* _Study questions_
- 1) Reproduce the part of the rent-setting article starting with "5th May 2022" and going on through "a similar amount.".
- 2) In the rent-setting article, what is the apartment in the case study currently renting for?

* _Document segment_
Private Property Issue #5

"What Rent Can I Charge?"
5th May 2022

In last week’s Private Property, you saw this map showing how rents have increased astronomically across the country due to inflation, interest rates and new tax rules.

So many property investors are thinking, “should I raise the rent?”

But, raising the rent can be an emotional topic. Rent is your tenant’s largest expense. And as an investor, you don’t want to feel like you’re taking advantage of vulnerable people.

So I want to introduce you to the RightRent system. It’s a systematic, fact-based framework that helps you decide what rent to charge.

So how does the RightRent system work?

You find out what similar properties in your area are renting for. You can then charge a similar amount.

You’re probably thinking, “Andrew, that is so obvious. What’s so special about this?” The thinking behind it is self-evident, but here’s how you put it into practice.

You need to create a structured table to help you figure this out. I’ll walk you through a case study of how to use this below.

But, here’s an example of the sort of table you should fill out in Word.

What rent do I charge in Christchurch

Here’s a case study. I was trying to set the rent for one of my properties. It’s a 2-bed, 1 bath, 2 car park apartment located in Central Christchurch.

It’s currently renting for $405 – well below the market rate.

So first, I went to TradeMe to see what similar properties were being advertised for.

I found this one – a 2-bed, 1-bath, 1 car park apartment advertised for $490 per week.

This is where you now need to switch your mindset and think like a tenant. Ask yourself, “if I was a tenant, and both these properties were advertised at the same rent, which one would I choose?”

If I was a tenant, I’d pick the other property. Even though my apartment has an extra car park, this other one is in a better location, is newer and has a slightly larger floor plan.

So the other property is superior to mine. So now you put that in the table with the justification (that is very important).

How Much Rent Can I Charge

I then repeated the process 5 times to get a snapshot of the rental market.
What do we see?

Properties better than mine are advertised for $490 to $500. So, I can’t charge that much. The maximum I could consider is $480 ($10 less).

* _Record set_
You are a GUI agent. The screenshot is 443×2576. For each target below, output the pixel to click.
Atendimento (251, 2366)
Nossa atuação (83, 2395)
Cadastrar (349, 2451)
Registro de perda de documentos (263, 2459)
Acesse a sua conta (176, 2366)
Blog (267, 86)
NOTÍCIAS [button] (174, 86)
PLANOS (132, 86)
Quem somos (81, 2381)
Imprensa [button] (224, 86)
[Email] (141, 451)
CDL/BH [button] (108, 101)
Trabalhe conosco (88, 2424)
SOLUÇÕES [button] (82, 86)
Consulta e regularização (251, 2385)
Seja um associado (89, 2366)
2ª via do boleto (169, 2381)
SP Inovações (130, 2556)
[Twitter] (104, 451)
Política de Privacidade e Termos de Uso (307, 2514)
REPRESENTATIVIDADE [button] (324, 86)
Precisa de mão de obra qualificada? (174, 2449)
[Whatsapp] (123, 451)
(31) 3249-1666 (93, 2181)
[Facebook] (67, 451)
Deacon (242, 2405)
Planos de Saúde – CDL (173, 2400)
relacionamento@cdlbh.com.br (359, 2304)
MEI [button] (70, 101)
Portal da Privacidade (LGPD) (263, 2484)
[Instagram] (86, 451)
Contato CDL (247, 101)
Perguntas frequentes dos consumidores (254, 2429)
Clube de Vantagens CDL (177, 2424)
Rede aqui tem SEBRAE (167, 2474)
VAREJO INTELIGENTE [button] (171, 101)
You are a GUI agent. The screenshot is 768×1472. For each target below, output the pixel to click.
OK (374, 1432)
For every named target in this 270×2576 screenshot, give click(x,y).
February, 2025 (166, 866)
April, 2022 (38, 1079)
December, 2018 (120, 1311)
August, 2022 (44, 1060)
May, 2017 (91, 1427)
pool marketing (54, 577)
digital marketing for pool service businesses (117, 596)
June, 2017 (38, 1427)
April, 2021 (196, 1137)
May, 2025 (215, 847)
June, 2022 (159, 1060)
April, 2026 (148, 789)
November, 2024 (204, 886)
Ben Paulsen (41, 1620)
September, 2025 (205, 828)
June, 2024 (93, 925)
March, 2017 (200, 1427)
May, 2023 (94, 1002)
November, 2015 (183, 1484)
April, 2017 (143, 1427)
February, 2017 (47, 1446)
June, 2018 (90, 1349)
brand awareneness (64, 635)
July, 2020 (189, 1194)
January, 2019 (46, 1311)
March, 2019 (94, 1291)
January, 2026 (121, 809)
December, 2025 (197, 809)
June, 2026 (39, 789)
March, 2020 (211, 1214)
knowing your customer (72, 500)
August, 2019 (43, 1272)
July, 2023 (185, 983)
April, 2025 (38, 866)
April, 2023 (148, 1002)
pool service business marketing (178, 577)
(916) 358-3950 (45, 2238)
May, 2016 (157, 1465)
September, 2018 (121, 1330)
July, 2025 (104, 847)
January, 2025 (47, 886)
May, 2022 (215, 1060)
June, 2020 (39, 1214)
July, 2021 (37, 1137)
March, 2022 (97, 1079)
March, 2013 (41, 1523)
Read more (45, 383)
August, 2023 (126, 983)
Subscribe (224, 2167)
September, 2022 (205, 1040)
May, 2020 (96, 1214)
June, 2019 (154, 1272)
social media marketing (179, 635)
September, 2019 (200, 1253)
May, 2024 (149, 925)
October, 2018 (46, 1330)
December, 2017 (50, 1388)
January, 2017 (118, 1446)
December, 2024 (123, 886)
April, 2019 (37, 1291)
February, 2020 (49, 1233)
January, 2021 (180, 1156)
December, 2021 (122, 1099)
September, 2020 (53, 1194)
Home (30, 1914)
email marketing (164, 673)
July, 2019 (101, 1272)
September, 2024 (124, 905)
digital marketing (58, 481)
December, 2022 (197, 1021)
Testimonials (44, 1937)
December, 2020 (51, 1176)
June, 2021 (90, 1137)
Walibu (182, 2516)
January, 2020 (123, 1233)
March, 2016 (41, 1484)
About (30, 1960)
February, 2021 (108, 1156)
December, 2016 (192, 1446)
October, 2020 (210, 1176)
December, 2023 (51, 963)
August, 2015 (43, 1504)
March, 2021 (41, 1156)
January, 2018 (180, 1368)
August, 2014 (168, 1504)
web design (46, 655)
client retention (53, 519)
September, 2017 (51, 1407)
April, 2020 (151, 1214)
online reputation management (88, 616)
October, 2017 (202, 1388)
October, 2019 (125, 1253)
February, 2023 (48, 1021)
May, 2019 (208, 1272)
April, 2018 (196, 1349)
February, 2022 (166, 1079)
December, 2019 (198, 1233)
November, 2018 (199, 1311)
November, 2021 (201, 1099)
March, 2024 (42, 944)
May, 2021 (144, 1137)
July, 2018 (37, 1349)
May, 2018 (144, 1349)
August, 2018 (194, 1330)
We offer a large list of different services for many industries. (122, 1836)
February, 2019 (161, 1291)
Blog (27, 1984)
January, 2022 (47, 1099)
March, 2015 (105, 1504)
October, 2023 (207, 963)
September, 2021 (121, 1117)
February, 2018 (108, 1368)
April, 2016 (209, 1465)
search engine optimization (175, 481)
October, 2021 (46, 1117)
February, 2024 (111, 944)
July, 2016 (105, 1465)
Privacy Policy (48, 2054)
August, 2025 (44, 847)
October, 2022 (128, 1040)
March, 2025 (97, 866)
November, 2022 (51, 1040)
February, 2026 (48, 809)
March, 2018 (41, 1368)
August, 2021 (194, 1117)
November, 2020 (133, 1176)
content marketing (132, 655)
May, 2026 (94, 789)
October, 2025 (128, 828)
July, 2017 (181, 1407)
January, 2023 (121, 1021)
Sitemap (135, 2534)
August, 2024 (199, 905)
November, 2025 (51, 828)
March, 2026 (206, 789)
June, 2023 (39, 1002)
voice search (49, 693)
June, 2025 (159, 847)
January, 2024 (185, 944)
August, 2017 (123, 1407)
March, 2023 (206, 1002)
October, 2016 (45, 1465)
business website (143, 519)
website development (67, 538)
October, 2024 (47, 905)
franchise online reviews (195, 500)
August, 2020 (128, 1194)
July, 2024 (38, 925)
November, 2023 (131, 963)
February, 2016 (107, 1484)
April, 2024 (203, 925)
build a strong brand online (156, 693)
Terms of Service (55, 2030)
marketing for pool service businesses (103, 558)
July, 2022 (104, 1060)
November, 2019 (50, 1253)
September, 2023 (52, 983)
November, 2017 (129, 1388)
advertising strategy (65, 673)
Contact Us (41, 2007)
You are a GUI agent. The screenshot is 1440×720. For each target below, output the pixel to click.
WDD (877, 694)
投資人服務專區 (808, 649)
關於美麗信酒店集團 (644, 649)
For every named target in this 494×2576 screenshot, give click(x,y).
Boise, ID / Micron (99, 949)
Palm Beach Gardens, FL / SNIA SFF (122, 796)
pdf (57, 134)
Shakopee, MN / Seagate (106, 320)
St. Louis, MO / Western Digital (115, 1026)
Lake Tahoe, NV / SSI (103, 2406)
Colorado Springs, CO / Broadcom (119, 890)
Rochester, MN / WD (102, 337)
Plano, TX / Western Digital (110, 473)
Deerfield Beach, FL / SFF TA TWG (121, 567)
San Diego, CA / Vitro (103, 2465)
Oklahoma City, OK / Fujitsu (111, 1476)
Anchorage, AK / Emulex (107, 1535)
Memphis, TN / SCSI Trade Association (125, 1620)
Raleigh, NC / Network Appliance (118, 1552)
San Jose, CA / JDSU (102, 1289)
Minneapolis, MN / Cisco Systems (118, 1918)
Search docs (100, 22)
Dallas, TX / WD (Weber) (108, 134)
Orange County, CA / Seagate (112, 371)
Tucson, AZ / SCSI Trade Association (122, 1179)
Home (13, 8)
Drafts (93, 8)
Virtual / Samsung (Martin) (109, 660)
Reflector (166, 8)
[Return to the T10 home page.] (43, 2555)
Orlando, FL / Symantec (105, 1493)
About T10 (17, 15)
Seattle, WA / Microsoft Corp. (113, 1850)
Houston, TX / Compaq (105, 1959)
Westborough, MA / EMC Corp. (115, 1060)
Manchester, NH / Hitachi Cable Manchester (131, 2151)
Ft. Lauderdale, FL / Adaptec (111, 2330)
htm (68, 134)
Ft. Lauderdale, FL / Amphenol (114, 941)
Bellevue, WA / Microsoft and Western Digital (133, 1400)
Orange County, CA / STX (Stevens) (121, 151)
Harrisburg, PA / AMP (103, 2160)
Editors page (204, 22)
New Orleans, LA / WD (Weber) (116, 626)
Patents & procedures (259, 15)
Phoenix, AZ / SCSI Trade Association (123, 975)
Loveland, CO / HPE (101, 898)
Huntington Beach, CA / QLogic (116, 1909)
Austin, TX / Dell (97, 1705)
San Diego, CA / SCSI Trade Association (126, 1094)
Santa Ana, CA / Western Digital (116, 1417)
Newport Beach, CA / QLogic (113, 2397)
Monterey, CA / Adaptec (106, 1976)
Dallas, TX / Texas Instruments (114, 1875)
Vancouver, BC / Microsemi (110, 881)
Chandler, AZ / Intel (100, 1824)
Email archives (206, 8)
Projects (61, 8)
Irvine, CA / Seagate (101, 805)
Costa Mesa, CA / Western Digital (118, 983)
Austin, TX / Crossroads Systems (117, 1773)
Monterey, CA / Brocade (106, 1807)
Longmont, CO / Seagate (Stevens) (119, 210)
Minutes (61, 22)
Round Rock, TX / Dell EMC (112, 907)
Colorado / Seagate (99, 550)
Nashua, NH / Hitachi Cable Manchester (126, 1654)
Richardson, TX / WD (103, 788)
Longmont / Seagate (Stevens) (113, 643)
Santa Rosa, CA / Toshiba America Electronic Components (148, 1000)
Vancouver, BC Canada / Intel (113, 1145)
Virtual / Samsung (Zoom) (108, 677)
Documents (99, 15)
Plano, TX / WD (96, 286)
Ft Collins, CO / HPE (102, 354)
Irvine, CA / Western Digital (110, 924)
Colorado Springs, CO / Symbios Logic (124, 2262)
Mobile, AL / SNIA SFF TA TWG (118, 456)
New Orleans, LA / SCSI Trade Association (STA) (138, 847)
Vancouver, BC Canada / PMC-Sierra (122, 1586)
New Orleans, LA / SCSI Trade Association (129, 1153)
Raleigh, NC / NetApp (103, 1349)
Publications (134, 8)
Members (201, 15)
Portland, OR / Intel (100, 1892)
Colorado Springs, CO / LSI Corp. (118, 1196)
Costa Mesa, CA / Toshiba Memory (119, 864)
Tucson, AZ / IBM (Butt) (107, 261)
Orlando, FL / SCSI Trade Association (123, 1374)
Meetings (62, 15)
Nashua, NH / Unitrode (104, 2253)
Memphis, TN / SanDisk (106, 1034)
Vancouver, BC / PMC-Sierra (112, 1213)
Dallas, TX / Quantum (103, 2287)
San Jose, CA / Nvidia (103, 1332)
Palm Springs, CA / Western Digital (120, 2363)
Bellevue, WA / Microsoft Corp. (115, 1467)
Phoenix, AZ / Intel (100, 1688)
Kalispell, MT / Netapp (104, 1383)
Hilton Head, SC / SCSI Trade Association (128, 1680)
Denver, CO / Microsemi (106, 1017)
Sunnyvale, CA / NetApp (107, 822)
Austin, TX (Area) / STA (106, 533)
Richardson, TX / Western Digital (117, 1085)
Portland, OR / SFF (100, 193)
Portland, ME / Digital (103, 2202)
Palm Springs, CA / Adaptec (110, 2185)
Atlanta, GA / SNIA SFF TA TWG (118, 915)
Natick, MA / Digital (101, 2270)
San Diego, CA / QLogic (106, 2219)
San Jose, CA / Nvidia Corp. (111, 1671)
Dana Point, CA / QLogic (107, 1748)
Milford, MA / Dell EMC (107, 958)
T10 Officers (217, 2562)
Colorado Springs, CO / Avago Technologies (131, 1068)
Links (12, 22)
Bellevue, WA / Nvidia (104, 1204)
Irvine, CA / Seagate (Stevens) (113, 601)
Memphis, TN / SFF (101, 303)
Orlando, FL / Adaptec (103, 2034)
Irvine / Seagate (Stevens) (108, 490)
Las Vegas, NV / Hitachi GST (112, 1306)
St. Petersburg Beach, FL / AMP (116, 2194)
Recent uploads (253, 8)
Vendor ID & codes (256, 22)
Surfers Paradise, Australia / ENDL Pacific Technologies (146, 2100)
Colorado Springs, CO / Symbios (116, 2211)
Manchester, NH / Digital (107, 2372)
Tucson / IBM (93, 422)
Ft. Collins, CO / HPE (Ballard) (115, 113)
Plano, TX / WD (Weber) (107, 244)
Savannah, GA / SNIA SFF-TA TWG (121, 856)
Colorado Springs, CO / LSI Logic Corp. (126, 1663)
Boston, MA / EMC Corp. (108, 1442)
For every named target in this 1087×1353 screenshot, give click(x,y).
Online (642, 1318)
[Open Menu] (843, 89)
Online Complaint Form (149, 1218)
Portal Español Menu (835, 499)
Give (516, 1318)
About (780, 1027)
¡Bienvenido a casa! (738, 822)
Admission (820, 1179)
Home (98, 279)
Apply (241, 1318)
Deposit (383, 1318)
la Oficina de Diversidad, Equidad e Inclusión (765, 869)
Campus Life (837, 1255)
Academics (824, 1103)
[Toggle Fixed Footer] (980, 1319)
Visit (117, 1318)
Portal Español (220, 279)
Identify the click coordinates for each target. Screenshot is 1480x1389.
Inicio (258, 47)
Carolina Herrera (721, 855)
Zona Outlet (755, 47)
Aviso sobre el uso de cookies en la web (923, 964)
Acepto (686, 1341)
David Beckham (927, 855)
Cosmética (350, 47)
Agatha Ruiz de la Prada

* _Solution list_
- 1)
5th May 2022

In last week’s Private Property, you saw this map showing how rents have increased astronomically across the country due to inflation, interest rates and new tax rules.

So many property investors are thinking, “should I raise the rent?”

But, raising the rent can be an emotional topic. Rent is your tenant’s largest expense. And as an investor, you don’t want to feel like you’re taking advantage of vulnerable people.

So I want to introduce you to the RightRent system. It’s a systematic, fact-based framework that helps you decide what rent to charge.

So how does the RightRent system work?

You find out what similar properties in your area are renting for. You can then charge a similar amount.

- 2) $405, well below the market rate.